A SE USA contractor brought up GA State House Bill HB 423. Part of that bill contains the following language:

http://www1.legis.ga.gov/legis/2011_12/sum/hb423.htm

"(e) A residential roofing contractor shall not represent or negotiate, or offer or advertise to represent or negotiate, on behalf of an owner or possessor of residential real estate on any insurance claim in connection with the repair or replacement of roof systems.
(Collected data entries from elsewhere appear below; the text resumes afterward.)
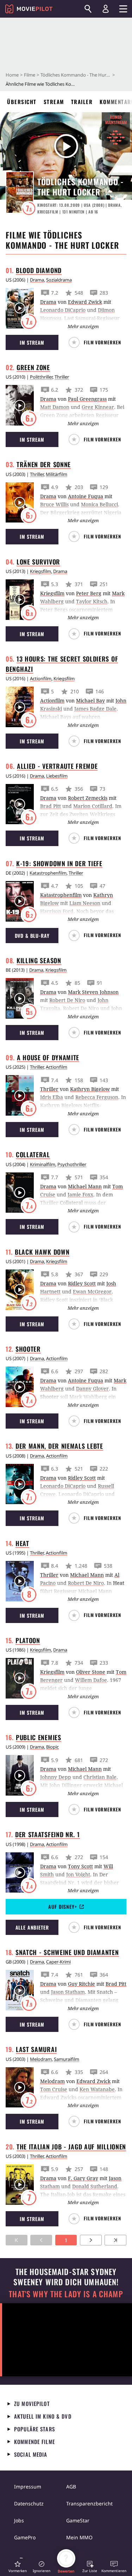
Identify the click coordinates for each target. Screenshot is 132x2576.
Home (12, 75)
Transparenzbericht (89, 2503)
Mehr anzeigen (83, 326)
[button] (97, 342)
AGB (71, 2486)
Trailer (82, 101)
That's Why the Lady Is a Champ (66, 2294)
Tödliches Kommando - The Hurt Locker (75, 75)
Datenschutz (29, 2503)
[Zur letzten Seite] (115, 2240)
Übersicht (22, 101)
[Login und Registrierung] (105, 9)
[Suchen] (88, 9)
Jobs (19, 2520)
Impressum (27, 2486)
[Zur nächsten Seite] (91, 2240)
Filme (29, 75)
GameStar (77, 2520)
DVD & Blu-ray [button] (32, 935)
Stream (54, 101)
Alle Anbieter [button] (32, 1927)
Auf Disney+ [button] (62, 1906)
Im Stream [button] (32, 342)
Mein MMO (79, 2537)
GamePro (25, 2537)
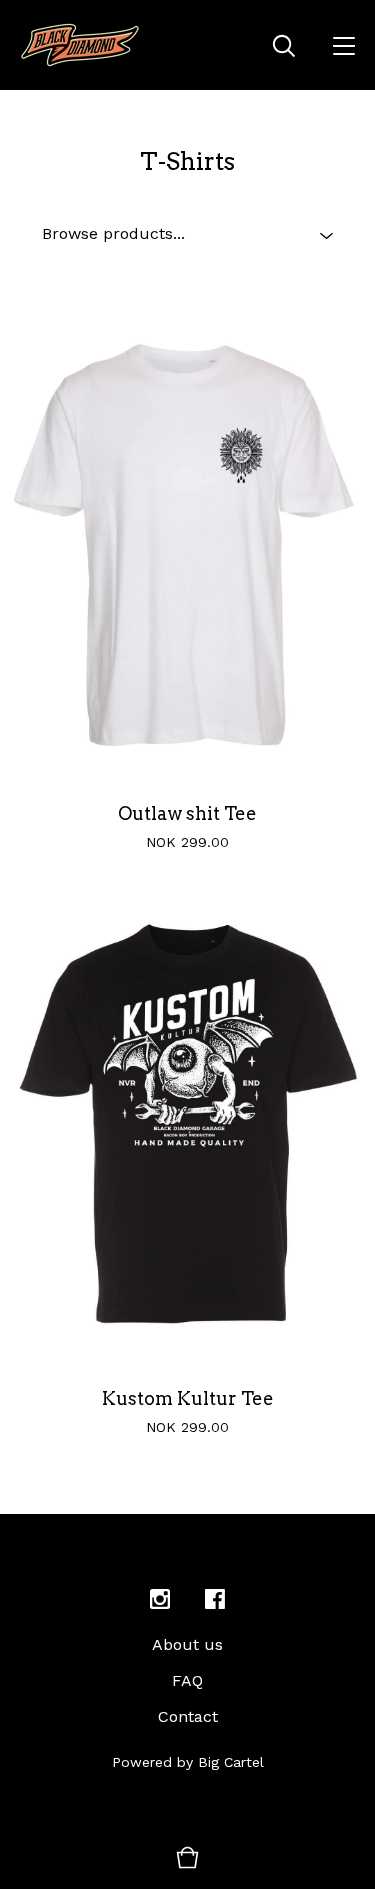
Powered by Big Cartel (188, 1762)
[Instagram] (160, 1600)
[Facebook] (215, 1600)
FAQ (187, 1680)
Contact (188, 1716)
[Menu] (344, 45)
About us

This subsection shall not apply to a public adjuster licensed under Chapter 23 of Title 33."

Here is a list of the Chief and co-authors/sponsors:

Howard Maxwell (R), whom I believe is the chief author, is an Allstate agent. 

Golich (R) is an attorney - SE regional counsel for Allstate Ins.

Hembree (R) - is an ins agent with Nationwide

Quincy (D) - is an ins agent with Allstate

Hugley (D) - is an ins agent with State Farm

Rogers (R) - is an ins agent with AmFam

All geniuses, no doubt. Keep writing those high priced policies while keeping claims payments as low as possible by attempting to prohibit the people who know best (contractors) from making sure their ins co's pay for all the damage and do so at RTA instead of Xactimate "mid-range" pricing, I guess.

I'll be sending an email to each inquiring as to their loyalties. Their customers or their companies? Looks like their companies come first.

Not likely that, once explained to them, any of their premium paying constiuents will be pleased.


----------